日本勢好調な米国カードゲーム(

米国のコミック・アニメの情報サイトICV2が米国のゲーム産業の市場動向を調査した『ゲームリテールガイド9:Retailers Guide to Games #9』を発表している。『ゲームリテールガイド』は、ICV2が四半期ごとにエレクトロニックゲームを除くゲーム分野の販売動向を分析したものある。ICV2は、複数の大手の小売店チェーンとの協力によって情報を集めている。『マンガリテールガイド』や『アニメリテールガイド』と伴に、日本のキャラクター商品の販売動向を知る大きな参考になっている。
今回のレポートは、2005年初頭から続いた米国ゲーム市場の不調は低い水準ながらもようやっと底を売ったという。また、ゲーム市場の大きな部分はコレクティブルカードゲーム(CCG)が占めており、この分野では長年人気の続く『遊戯王』に変わるヒット商品が現れていないとしている。

市場が大きいと言われるCCGであるが、その市場は米国内でおよそ1000億円程度とされている。日本でいうトレードディングカードに近いが、米国ではキャラクターを利用したゲーム分野として日本より遥かに人気がある。そして、その上位のかなりを日本のキャラクターが占めていることは日本ではあまり知られていない。
長年人気があるのは『遊戯王』と米国オリジナルの『マジック・ザ・ギャザリング』だが、近年では『遊戯王』が首位を保ち続けている。このほかの作品でも、今回発刊された9号のランキングでは4位にポケモン、5位に犬夜叉が入るなど日本キャラクターの存在感が大きい。

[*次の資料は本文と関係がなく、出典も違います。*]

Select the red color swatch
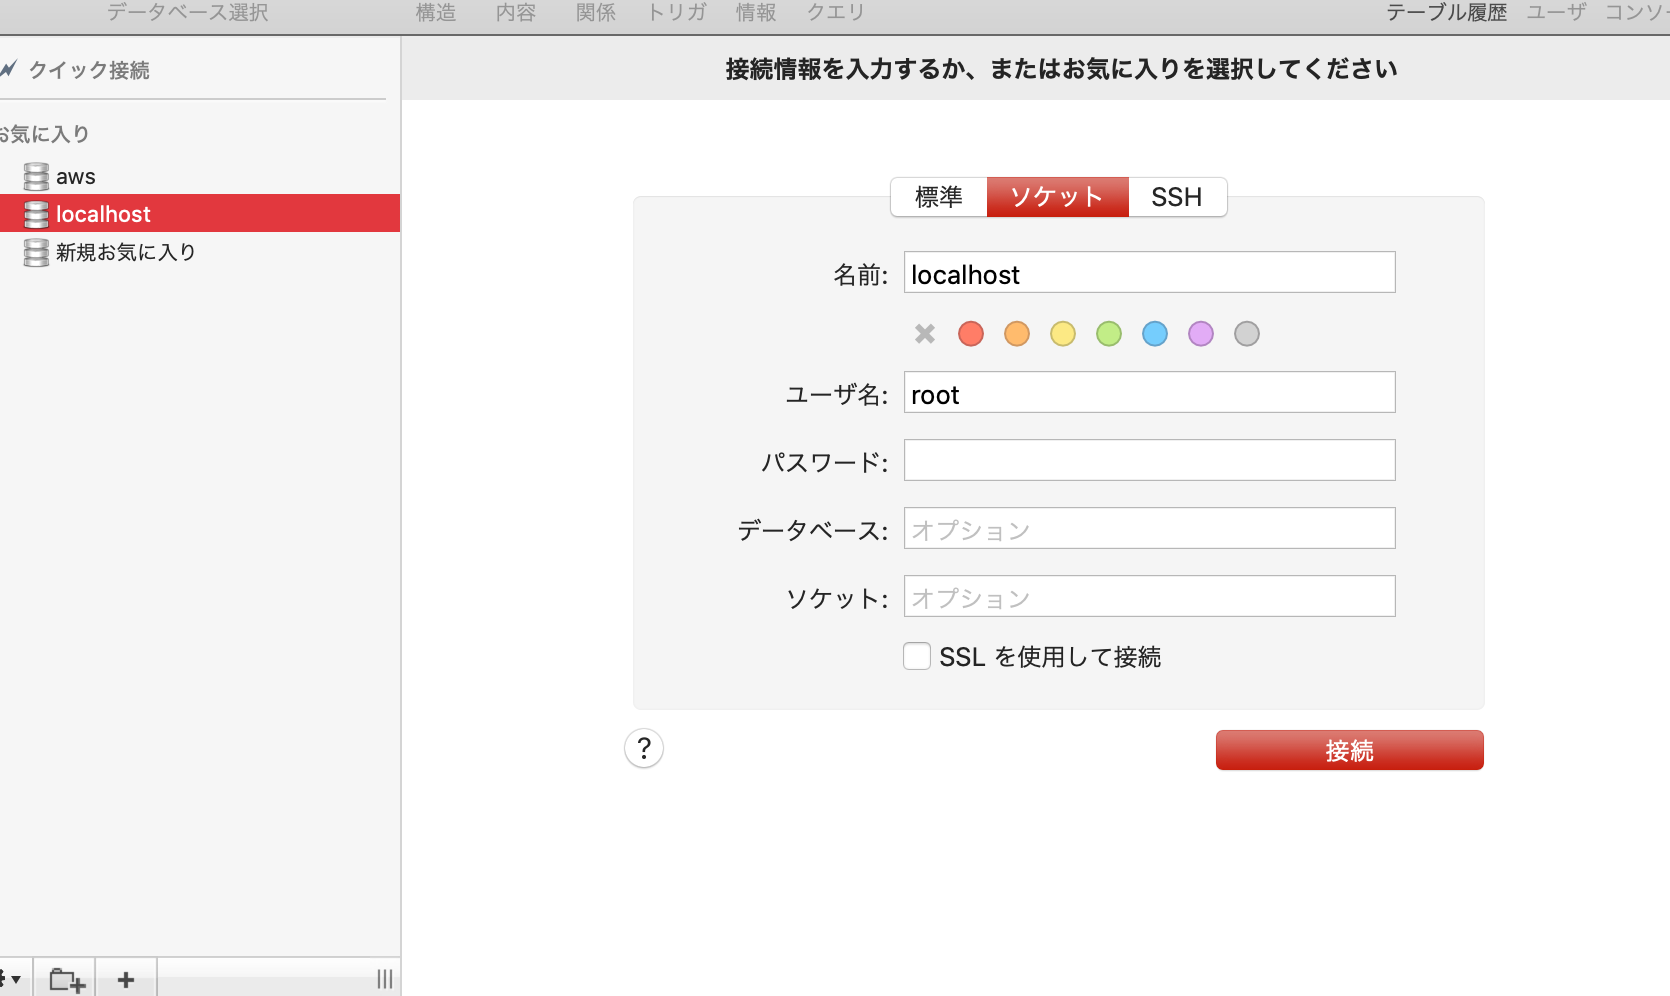Image resolution: width=1670 pixels, height=996 pixels. tap(970, 334)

こうしたCCGの好調さに対して、キャラクターを管理する企業サイドも積極的に行動をしている。日本以上にこのカードゲームの発売と宣伝に力を入れる会社が多い。
とりわけ昨年米国市場の不振に悩んだバンダイの米国会社であるバンダイエンタテイメントでは、このトレーディングカード分野に熱心である。それは高価な金型を作って製造するフィギア製品に較べて、カードゲームは原価コストが安く、また、作品の人気に機動的に対応出来るためである。
実際、フィギアは金型を発注してから番組放映が中止になるなどの期間リスクが高い。生産が印刷中心のトレーディングカードはリスク面でもコスト面でも優れた商品であるといえるだろう。
バンダイエンタテイメントは、この秋からテレビ放映も始まる『金色のガッシュベル』のトレーディングカードの販売に積極的なプロモーションをかける。9月と10月には米国の大手玩具チェーントイザラス700店でイベントを行う予定である。